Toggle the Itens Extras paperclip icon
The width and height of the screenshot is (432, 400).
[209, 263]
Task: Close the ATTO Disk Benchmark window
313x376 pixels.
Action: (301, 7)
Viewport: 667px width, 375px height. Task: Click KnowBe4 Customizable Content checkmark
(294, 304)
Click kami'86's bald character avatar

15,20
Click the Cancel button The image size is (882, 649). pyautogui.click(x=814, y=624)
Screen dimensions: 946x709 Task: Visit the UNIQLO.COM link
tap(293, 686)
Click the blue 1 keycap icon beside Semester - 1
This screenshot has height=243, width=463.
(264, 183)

=====

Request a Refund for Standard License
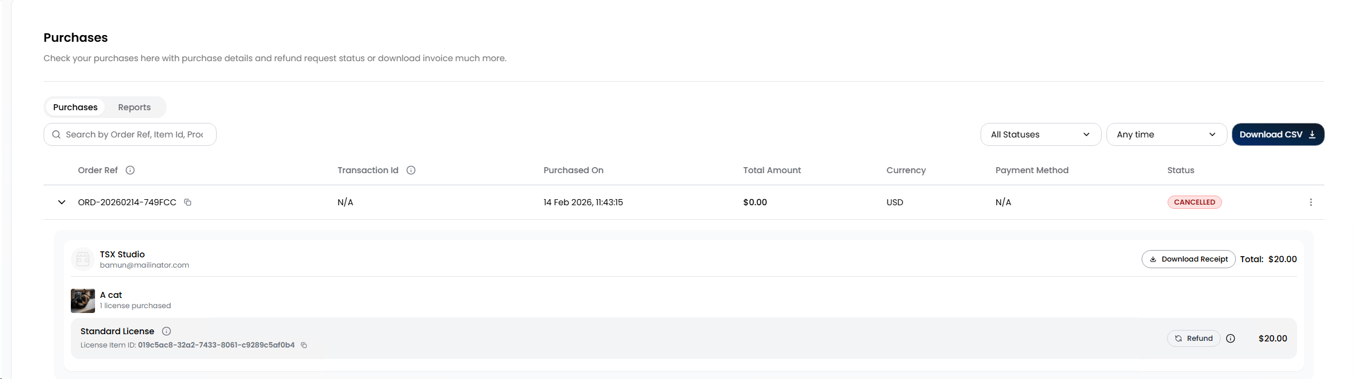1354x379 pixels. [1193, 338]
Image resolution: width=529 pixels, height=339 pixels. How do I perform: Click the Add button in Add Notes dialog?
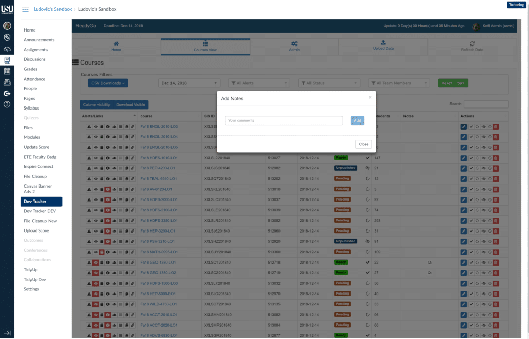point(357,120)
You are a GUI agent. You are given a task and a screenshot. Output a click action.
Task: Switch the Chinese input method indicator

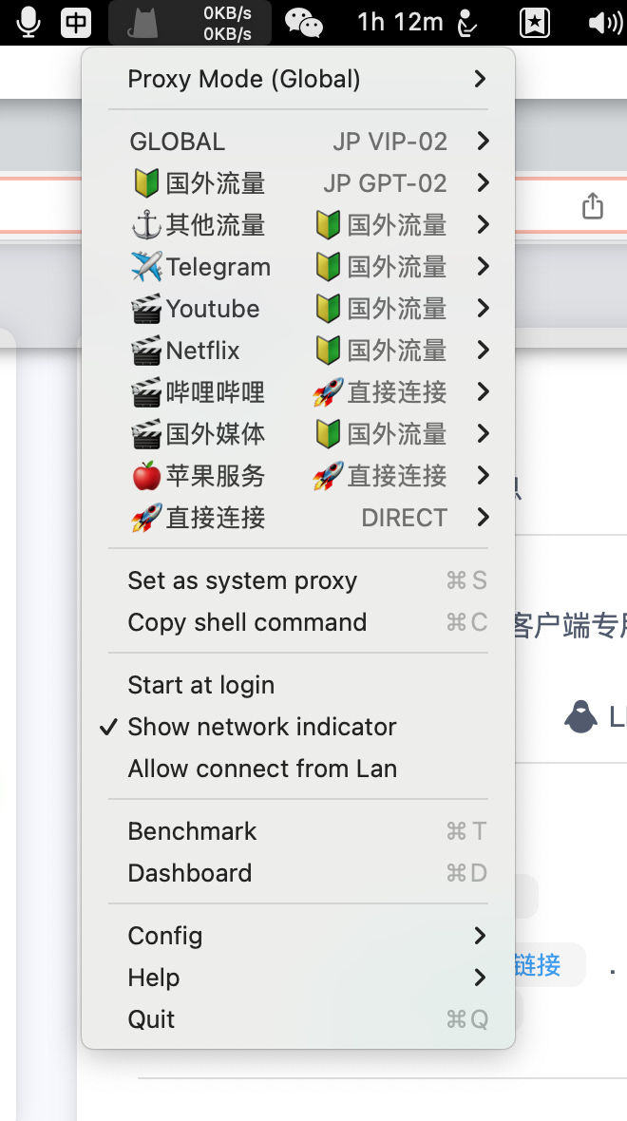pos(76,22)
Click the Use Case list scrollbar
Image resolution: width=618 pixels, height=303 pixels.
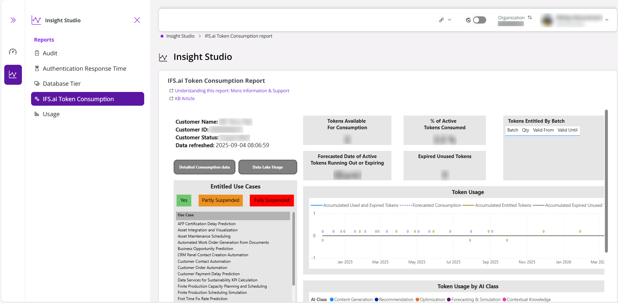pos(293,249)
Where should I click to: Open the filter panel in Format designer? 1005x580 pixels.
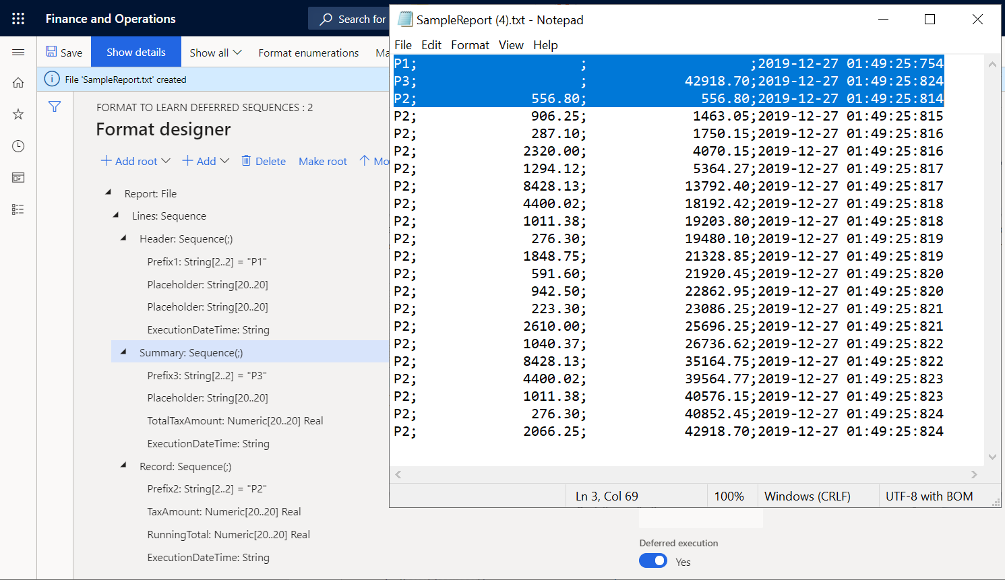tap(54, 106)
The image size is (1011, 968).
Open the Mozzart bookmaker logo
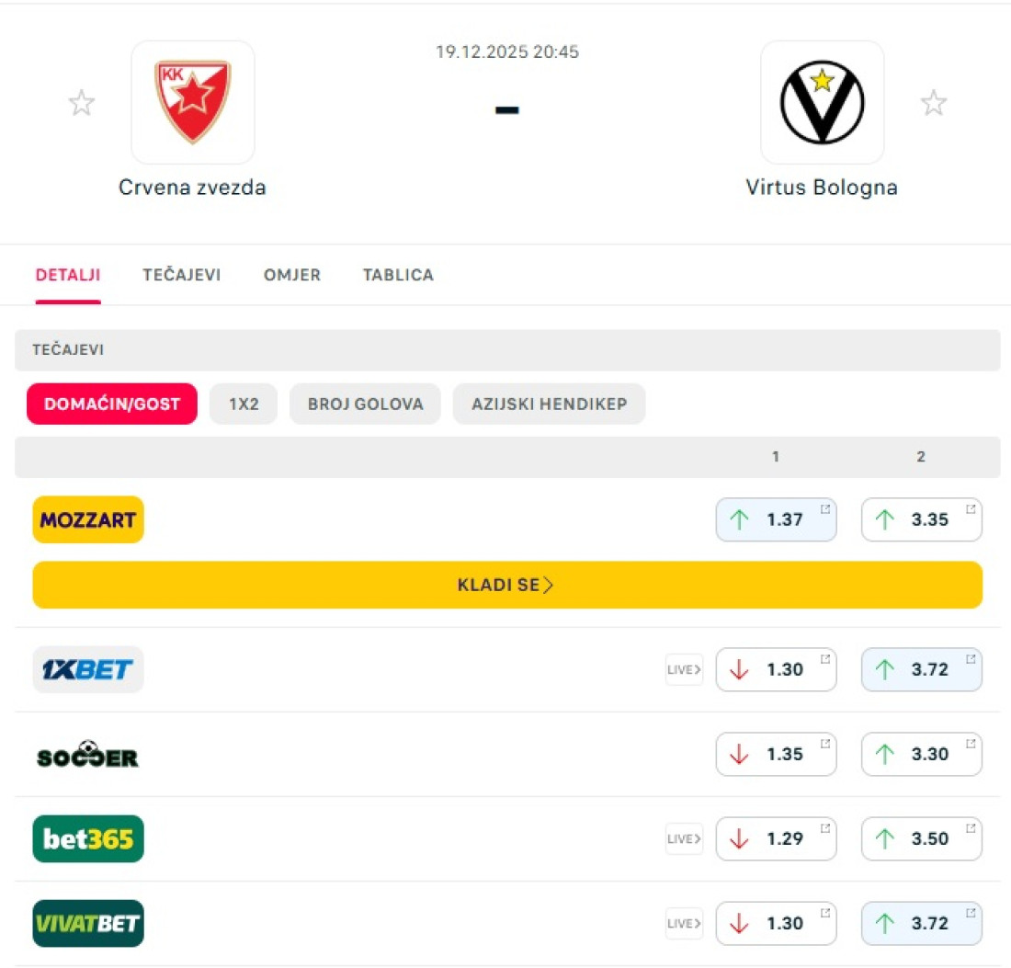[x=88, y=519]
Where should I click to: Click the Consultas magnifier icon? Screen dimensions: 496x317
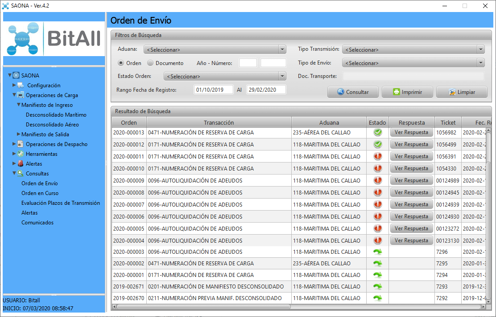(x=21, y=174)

=====

*DIRECTIVE*
Rewrite the rows starting at the line containing "Where should I click to: Open" and ending at the line containing "(x=21, y=174)", including both of those lines, with the requests unchanged and every coordinate in the answers shifted by -11. Omit the pictures.

*ANSWER FOR THE TASK*
Where should I click to: Open the filter panel in Format designer? 1005x580 pixels.
tap(43, 95)
The image size is (1011, 968).
Open the Mozzart bookmaker logo
[x=77, y=508]
Where should I click to: Click the Consultas magnifier icon? Screen dimensions: 496x317
(x=10, y=163)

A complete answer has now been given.